• EXERCISE OBJECTIVE: In the press release about General Armstrong's awards, what target did his group attack in daylight on August 17, 1942?

• EXTRACT PROVIDED:
PUBLIC INFORMASTION DIVISION	JULY 13TH 1956
HEADQUARTERS STRATEGIC AIR COMMAND	#6-37EP
OFFUTT AIR FORCE BASE NEBRASKA

HQ SAC OMAH NEBR—Major General Frank A Armstrong Jr USAF was awarded an oak leaf cluster to the Distinguished Service Medal Tuesday at Strategic Air Command Headquarters Offutt Air Force Base Nebraska by SAC commander in chief General Curtis E Lemay for outstanding service in a position of exceedingly great responsibility.

The citation accompanying the award said that from May 1951 to July 1956 the superior leadership operational imagination and foresight displayed by General Armstrong as Commander of the 6th Air Division and Second Air Force were vitally significant contributions to the security of the United States Air Force reflecting great credit upon himself his country and the United States Air Force.

Silver Star citation August 1942

For extraordinary achievement in action while leading his group in an attack during daylight August 17, 1942 on the marshalling yard at Rouen-Sotteville France. This was the first daylight heavy bombardment mission against enemy opposition to be flown by the United States Army Air Force in the European Theater of operations. In spite of heavy anti-aircraft fire and fighter plane resistance the bombing of the objective was of the highest order of accuracy. The successful accomplishment of this mission without loss of life or plane reflects the highest degree of credit upon Colonel Armstrong and his military service.

British Distinguished Flying Cross citation July 17, 1943

For service on August 17, 1942 when he led an attack on Rouen France the first daylight raid attack by US forces from the United kingdom which was completed successfully without loss of life or Aircraft.

• DATA:
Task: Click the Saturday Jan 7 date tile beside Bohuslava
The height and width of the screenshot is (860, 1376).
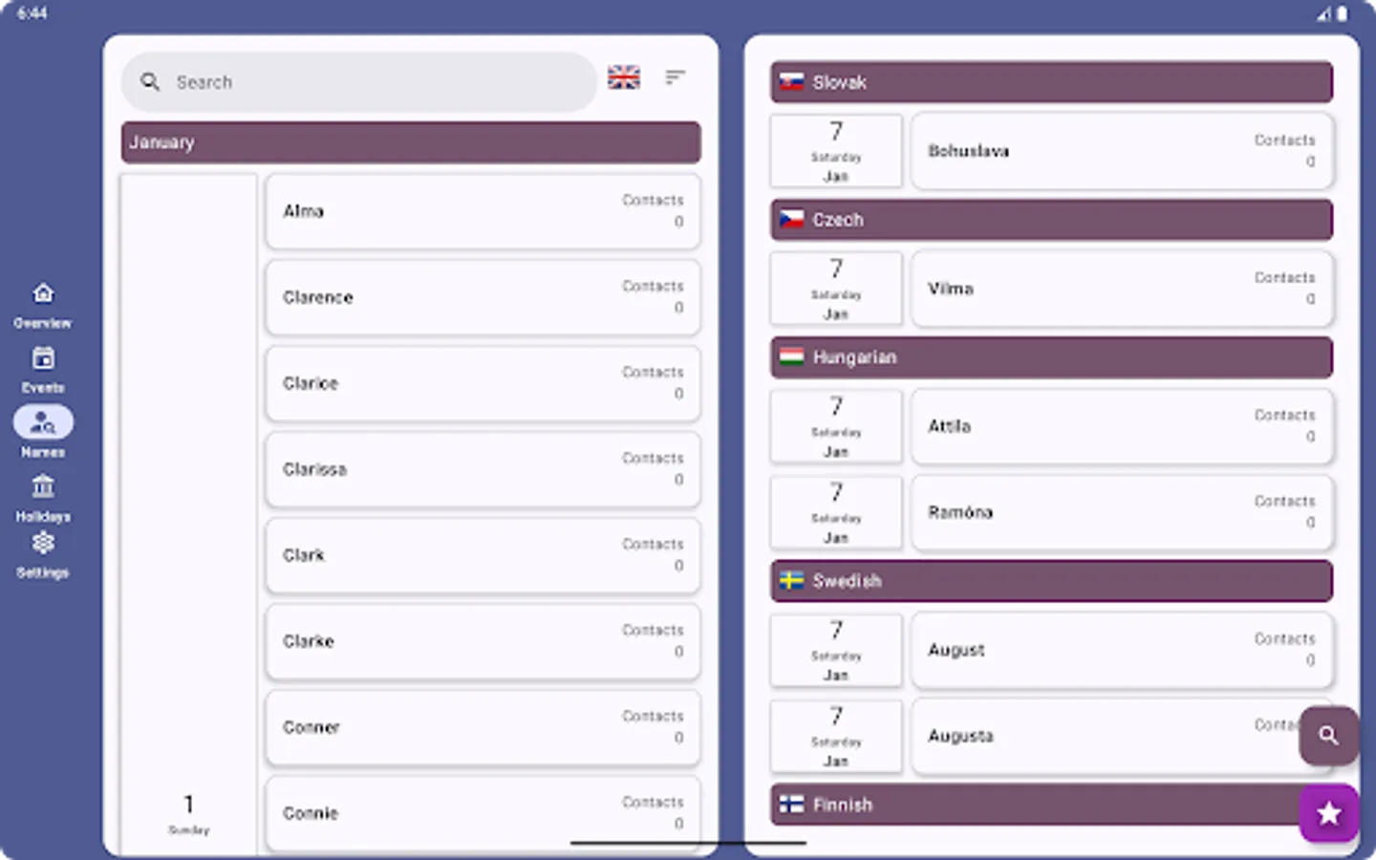Action: point(835,150)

• SOLUTION TO THE EXERCISE: The marshalling yard at Rouen-Sotteville, France.